Footsteps hammer across the deck, fast and urgent. They skid to a stop beside me.
“Who was that?” Rafe rasps, breath cutting sharp. “What the hell happened out here?”
I don’t answer. I stare at the frothy wake the tender carved through the black water, my eyes burning from the effort alone. If I listen hard enough, I can still hear the engine whining—one last thin thread of sound before the waves swallow it whole.
Rafe nudges my arm, harder this time. The way he does when he’s pretending he’s not worried. “Yo. You okay? You hit?”
A sound leaves my throat, but it’s not really a word. More like a breath that forgot what it was supposed to be. Rafe’s gaze sweeps over me, scanning for blood, breaks, anything that makes sense of why I’m frozen to the deck like I forgot how to move.
“What’d you see?” he asks, his voice dropping into that low, dangerous register he uses when something’s wrong.
My throat locks up.
Because Ididsee someone.
A silhouette cut clean against the pier lights. A shape I know the way I know my own heartbeat. The tilt of her head. The sure-footed way she ran, quick and quiet, like she always knew exactly where she was going.
Bellamy fucking Hale.
The name detonates behind my teeth.
She vanished six years ago. The girl I spent a year seeing everywhere—every street corner, every crowd, every goddamn wave when the sunlight hit it wrong. A ghost I could never stop chasing. But she was a ghost. She had to be.
Fuck, maybe she still is.
And saying her name out loud would make me sound insane. So I swallow the truth until it burns, until it settles like something corrosive on my tongue.
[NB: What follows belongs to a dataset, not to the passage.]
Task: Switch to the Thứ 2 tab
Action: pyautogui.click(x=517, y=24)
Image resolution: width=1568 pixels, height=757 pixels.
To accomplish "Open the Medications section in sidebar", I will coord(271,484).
“It was too dark,” I say finally. My voice sounds wrong in my own ears. “I saw someone, but it could’ve been anybody.”
Rafe’s eyes narrow.
I force myself to meet his stare and hold it. Dare him to call me out. Dare him to hear everything I’m not saying. My pulse hammers hard against my neck, like it’s trying to escape my skin.
After a few seconds, Rafe nods once. “All right. We’ll figure it out soon enough.” His jaw ticks. “Coco’s not gonna let this shit fly. She’s gonna think someone stole from her.Us.”
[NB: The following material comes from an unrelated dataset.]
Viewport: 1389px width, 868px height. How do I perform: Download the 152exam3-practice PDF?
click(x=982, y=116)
Cruz pops his head out of the cabin doorway. “Gage. Rafe. Move. Bishop’s about to put a hole in the wall.”
Rafe hops down first. I blink—finally—and the afterimage of the fleeing tender smears across my vision like smoke. The ache in my chest flares sharp and stupid.
I push it down and follow my brother inside.
The saloon is wrecked. Cabinets hang open, drawers dumped, the place torn apart like whoever got here first didn’t bother being gentle. Dust motes float through the light, suspended like the chaos hasn’t figured out where to land yet.
Bishop stands over the empty safe like it personally insulted him. Cruz leans against the galley counter, arms folded, expression smooth, eyes unreadable as ever.
“This yacht was definitely hit before we got here,” Cruz says. “Which means somebody fucked up.”
Rafe scoffs. “Yeah? Whose intel was this again?”
“No one said it,” Bishop snaps. “So don’t.”
Rafe clamps his mouth shut and flashes our brother a feral sort of grin.
I move past them, yank open a drawer. It’s empty except for a couple of stray papers and a small ziplock bag tucked in the corner. I pinch it between my fingers and hold it up. “Guess it’s not completely empty.”
Bishop shoots me a look. “What are we supposed to do with that? Fence this weed for fifty bucks?”
Cruz lifts his brows and waggles them. “Or we could just smoke it.”